Kierkegaard on Doing the Thing

In what feels like another lifetime (or, as we Texans say, a-whole-nother lifetime), I spent a ton of time delving into Søren Kierkegaard's life and work. What especially interested me was his understanding of knowledge. For Kierkegaard, there was a difference between kinds of knowledge, which I think still bears out today.

Roughly, knowledge was broken into two broad categories that further splintered after that breakdown:

  1. Objective
  2. Subjective

Objective knowledge could be either absolutely certain or relatively certain. I.e., mathematical and purely logical truths are knowable with 100% certainty. 2+2 can be nothing other than 4, and that must be true in any universe. Relatively certain objective knowledge was more in the realm of historical or scientific truth. But it's objective because it's a truth about the external world.

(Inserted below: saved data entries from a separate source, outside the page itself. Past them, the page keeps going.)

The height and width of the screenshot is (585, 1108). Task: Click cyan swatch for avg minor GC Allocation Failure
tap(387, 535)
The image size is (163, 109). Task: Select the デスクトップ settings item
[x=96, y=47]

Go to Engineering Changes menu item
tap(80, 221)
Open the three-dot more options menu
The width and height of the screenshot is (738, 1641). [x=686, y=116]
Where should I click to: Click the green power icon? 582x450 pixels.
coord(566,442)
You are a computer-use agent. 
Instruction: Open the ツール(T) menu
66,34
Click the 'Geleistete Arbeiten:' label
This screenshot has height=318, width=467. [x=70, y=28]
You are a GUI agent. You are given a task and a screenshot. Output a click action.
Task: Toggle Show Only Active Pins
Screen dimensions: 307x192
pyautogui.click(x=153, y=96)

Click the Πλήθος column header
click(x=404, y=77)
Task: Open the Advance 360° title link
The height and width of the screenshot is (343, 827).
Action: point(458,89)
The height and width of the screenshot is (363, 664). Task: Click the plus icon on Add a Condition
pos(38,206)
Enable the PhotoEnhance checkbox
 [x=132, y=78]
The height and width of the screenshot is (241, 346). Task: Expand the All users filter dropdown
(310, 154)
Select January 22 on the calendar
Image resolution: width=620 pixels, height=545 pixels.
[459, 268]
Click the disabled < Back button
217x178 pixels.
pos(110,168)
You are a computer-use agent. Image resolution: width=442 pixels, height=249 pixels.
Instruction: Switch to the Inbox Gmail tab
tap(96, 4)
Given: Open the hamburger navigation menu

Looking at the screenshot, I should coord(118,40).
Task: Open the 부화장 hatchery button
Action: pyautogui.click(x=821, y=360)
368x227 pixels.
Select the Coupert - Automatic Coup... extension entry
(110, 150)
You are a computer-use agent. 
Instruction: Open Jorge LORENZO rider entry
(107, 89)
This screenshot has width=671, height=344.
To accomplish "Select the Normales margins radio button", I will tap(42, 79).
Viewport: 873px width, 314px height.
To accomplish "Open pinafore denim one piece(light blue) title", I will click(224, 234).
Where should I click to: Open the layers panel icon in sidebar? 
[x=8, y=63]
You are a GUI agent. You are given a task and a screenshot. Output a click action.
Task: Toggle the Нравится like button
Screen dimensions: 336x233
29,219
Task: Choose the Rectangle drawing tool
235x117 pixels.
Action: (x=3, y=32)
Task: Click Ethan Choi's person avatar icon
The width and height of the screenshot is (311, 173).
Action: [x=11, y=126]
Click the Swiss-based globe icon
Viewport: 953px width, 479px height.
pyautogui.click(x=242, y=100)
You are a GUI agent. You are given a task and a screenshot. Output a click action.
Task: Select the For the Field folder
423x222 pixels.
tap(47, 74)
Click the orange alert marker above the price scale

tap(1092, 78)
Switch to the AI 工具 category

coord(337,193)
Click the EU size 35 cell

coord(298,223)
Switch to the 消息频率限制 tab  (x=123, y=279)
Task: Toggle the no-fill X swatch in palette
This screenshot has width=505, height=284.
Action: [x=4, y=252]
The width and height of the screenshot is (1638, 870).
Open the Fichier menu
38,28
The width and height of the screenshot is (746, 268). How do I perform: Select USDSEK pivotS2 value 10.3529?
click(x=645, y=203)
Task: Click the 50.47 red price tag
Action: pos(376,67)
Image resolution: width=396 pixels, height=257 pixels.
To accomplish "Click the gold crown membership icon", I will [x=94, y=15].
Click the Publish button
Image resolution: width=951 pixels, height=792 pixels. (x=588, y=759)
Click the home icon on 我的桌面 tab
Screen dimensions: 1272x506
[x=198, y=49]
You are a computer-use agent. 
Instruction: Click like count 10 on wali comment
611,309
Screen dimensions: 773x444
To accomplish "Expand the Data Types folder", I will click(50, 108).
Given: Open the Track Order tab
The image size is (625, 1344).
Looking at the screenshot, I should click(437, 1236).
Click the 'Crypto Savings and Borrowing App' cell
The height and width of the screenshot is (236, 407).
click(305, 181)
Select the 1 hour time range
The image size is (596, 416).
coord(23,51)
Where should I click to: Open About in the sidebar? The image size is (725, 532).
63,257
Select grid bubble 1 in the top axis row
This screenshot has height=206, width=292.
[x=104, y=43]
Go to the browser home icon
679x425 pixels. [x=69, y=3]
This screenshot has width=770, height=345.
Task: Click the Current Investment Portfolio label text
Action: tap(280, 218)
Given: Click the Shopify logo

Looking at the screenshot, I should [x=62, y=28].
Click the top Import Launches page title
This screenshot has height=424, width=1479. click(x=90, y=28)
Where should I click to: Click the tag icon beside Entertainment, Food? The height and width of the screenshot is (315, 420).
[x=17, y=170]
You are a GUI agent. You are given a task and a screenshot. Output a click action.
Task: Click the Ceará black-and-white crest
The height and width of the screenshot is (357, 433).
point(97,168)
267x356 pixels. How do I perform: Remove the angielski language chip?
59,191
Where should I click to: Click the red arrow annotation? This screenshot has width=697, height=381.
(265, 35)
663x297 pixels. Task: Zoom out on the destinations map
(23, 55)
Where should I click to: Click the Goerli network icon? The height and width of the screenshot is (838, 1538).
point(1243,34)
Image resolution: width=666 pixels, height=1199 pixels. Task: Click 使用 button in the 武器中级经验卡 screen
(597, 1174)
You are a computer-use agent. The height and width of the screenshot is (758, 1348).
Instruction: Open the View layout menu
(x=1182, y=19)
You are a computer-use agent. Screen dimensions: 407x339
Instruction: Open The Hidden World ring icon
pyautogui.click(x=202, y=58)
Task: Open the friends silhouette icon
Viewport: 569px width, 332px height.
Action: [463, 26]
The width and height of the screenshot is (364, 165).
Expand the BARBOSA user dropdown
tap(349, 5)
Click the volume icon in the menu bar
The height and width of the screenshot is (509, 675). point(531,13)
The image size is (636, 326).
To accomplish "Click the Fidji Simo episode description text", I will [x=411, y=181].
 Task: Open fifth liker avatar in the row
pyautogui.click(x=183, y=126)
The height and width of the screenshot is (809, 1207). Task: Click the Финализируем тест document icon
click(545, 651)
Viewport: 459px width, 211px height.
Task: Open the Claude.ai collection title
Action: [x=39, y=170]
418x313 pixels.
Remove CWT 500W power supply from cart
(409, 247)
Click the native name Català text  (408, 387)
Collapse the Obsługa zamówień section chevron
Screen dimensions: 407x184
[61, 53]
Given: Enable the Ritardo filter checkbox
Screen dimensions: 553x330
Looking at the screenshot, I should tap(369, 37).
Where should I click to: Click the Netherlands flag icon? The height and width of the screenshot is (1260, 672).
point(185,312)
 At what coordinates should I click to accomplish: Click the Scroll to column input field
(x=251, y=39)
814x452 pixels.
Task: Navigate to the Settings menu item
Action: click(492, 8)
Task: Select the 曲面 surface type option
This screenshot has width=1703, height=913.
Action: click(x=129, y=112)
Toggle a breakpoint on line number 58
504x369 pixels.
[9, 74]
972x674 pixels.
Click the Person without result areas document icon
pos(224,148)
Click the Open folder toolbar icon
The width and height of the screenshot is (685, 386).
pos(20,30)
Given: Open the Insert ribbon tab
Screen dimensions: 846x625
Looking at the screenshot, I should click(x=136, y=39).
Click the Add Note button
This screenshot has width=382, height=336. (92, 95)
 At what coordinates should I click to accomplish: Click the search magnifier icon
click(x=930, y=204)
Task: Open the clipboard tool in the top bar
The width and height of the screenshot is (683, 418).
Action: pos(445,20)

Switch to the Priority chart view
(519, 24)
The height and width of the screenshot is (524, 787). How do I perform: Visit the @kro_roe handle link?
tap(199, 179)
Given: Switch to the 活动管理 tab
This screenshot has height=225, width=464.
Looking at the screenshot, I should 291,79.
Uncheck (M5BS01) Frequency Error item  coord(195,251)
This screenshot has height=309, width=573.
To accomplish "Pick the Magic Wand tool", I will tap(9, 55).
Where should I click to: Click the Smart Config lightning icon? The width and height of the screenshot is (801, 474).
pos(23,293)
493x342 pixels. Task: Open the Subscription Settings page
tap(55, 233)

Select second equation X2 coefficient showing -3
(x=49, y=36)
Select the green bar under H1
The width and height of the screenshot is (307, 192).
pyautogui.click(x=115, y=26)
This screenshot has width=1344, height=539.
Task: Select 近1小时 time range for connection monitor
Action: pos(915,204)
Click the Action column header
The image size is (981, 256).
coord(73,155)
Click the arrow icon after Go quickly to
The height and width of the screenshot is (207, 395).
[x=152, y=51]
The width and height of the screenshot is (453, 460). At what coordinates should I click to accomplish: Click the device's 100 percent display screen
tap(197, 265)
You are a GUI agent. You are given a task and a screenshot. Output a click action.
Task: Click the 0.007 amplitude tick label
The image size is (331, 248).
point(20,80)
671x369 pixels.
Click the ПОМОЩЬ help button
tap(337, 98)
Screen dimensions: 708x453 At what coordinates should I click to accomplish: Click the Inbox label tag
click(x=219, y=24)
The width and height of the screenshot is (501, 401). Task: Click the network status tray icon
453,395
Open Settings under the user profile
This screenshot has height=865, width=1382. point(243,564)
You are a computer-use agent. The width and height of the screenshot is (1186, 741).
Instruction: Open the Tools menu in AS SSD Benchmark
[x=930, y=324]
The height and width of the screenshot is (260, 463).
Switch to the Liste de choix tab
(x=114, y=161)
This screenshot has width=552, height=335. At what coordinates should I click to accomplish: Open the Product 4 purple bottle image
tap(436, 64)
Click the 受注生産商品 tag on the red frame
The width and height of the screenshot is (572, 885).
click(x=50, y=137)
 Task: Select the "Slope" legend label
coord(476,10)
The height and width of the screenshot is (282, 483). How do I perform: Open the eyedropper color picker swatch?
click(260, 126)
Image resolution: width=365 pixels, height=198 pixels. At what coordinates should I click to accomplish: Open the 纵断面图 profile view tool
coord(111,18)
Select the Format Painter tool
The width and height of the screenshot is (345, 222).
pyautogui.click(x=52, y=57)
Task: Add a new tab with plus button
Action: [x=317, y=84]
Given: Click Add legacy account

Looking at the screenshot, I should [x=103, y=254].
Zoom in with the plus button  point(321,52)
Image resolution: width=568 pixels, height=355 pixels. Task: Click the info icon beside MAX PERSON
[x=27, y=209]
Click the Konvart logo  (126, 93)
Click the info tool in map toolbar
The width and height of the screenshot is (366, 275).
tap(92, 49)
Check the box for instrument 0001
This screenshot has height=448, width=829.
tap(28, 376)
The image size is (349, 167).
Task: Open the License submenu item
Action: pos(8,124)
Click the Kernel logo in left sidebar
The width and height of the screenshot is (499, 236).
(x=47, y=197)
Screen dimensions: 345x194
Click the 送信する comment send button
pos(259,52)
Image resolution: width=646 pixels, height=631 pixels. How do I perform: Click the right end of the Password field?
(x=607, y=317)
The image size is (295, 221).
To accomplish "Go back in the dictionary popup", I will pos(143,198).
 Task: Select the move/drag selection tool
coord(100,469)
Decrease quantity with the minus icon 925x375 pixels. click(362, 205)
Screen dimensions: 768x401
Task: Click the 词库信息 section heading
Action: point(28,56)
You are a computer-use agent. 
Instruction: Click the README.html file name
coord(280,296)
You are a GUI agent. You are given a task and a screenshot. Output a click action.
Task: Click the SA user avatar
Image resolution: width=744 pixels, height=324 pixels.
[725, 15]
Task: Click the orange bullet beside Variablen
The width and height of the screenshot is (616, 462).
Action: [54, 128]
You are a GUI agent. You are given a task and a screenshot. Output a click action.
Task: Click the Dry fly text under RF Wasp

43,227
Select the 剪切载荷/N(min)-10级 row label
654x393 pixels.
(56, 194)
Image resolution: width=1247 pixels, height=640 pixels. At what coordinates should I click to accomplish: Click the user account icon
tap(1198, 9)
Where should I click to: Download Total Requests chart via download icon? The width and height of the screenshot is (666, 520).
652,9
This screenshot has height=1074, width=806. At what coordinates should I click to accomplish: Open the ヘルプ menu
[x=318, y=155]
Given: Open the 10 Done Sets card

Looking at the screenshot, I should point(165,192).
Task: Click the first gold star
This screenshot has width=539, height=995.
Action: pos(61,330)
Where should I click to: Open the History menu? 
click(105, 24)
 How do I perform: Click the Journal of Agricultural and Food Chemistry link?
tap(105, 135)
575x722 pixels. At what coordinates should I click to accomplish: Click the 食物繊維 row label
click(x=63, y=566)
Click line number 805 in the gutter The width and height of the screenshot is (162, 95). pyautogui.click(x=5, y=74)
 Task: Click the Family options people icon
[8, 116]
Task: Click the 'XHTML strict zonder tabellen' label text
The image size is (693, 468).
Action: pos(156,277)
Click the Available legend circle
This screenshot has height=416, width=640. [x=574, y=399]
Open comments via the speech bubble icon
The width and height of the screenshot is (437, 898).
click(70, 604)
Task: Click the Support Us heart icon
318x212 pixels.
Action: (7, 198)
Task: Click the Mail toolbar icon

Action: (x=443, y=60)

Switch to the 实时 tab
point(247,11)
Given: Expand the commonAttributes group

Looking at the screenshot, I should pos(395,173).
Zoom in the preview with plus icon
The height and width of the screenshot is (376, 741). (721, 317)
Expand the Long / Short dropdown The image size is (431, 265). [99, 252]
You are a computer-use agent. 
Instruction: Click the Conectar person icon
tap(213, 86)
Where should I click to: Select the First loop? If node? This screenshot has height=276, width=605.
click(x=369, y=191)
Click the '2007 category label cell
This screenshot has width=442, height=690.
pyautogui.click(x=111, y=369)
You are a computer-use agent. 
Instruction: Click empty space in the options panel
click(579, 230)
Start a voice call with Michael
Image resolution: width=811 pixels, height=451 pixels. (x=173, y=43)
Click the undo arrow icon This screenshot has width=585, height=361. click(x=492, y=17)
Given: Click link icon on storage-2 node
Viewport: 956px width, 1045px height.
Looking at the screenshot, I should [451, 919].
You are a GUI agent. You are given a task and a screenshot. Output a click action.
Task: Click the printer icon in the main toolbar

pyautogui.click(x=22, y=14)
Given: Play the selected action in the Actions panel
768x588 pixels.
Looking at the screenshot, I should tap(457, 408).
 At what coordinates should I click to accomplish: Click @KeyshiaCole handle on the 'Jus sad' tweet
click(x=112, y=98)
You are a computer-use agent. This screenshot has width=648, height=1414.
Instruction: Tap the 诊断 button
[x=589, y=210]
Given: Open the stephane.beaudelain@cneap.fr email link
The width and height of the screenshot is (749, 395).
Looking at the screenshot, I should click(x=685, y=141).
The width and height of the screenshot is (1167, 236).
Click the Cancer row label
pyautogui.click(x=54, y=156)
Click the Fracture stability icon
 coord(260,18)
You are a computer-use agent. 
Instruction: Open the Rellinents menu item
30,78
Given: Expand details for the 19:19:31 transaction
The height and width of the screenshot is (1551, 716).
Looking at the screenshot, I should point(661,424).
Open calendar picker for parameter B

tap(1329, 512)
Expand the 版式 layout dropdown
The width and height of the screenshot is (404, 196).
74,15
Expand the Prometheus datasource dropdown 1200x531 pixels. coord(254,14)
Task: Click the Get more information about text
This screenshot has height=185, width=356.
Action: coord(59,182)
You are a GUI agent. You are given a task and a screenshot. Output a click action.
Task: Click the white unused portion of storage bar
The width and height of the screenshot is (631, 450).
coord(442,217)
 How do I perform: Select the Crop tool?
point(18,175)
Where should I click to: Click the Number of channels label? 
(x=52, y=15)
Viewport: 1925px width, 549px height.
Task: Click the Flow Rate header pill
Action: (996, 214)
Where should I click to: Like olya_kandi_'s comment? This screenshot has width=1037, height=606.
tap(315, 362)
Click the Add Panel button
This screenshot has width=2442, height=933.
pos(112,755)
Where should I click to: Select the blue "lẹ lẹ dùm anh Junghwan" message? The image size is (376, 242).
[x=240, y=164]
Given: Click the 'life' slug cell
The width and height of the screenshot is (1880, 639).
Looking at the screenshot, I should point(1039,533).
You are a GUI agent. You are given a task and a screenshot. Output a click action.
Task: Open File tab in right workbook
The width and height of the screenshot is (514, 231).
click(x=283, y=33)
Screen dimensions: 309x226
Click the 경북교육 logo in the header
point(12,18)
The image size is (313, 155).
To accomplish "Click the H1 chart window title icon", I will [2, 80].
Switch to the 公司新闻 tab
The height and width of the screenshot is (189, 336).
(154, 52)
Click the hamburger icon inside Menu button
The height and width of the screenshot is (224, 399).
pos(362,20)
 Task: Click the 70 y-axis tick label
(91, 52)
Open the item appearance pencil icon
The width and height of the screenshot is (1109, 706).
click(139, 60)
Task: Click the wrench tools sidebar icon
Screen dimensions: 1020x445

Subjective knowledge, on the other hand, splinters into true subjective and pseudo-subjective knowledge. Pseudo subjective knowledge is a kind of acting knowledge that we don't enact in our daily lives, despite "knowing" that it is true. E.g., I can "know" that I should treat those around me with respect and graciousness but not act on that "knowledge." (And one gets the sense that Kierkegaard would say, "Well... do you really know that then?"). True subjective knowledge is just what it sounds like: it is when we "know" that something is true, and we act on that truth.

I've found myself thinking about this some again w/r/t the whole open web thing going on right now. I cam across a really beautiful website yesterday: Maggie Applleton is a writer who focuses on anthropology and technology. She has an essay on the origins of digital gardening, which is a topic I'm personally interested in, because it's an embodiment of what I want the web to be like for people. Open curiosity, the willingness to explore a subject one knows little about, building a digital space that sprawls.

Another note I came across was from Andy Matuschak's site about content creators who make it their job to write about note-taking and productivity:

But most people who write about note-taking don’t seem particularly accomplished in their own fields, whatever those may be. In fact, most such writers aren’t applying their notes to some exogenous creative problem: their primary creative work is writing about productivity. These writers offer advice on note-taking to help scientists and executives with the challenges of their work, but the advice was developed in a context disconnected from those external realities.

This is something that has bothered me about this "sphere" of the internet as I've delved into it. Many indie-web people that I've come across so far aren't self-hosted and writing a blog about, say, running and fitness, or self-sufficiency, or coffee and travel. It's like many of them are stuck in this meta-writing thing where they're stuck writing about writing about the thing.

Kierkegaard tangentially talks about this issue regarding Christendom and the bishops in Denmark in the 19th century. Christianity for them wasn't about the life that ought to be lived. It was self-referential all the way down. The university scholars and influential and wealthy priests and bishops of the Lutheran Church were obsessed with status or producing "new" theological work. They were not interested in living the life the Christianity demanded from them. They pushed what should have been subjective knowledge into the objective sphere. And by doing so, they cheapened what faith was actually supposed to be; they stood on the outside of Christianity, looking in and examining it rather than taking the leap into it and living the faith they professed with such certainty.

Similarly, what I want from (what I hope is) this new moment in the web's development is average, everyday people learning the value of self-hosting and owning your own space. And then I want to see those people using their digital homes to build beautiful things and talk about what they're passionate about.

I'd perhaps encourage the technologically-minded folks (myself included) in this space to jump in and explore topics outside of technology in our digital homes. Are you a developer by day, but roast coffee at night? Write about that, because I want to read it? Are you researching the history of vaccines, or ultramarathons, or knitting? Post about it, make some digital gardens, let's see it!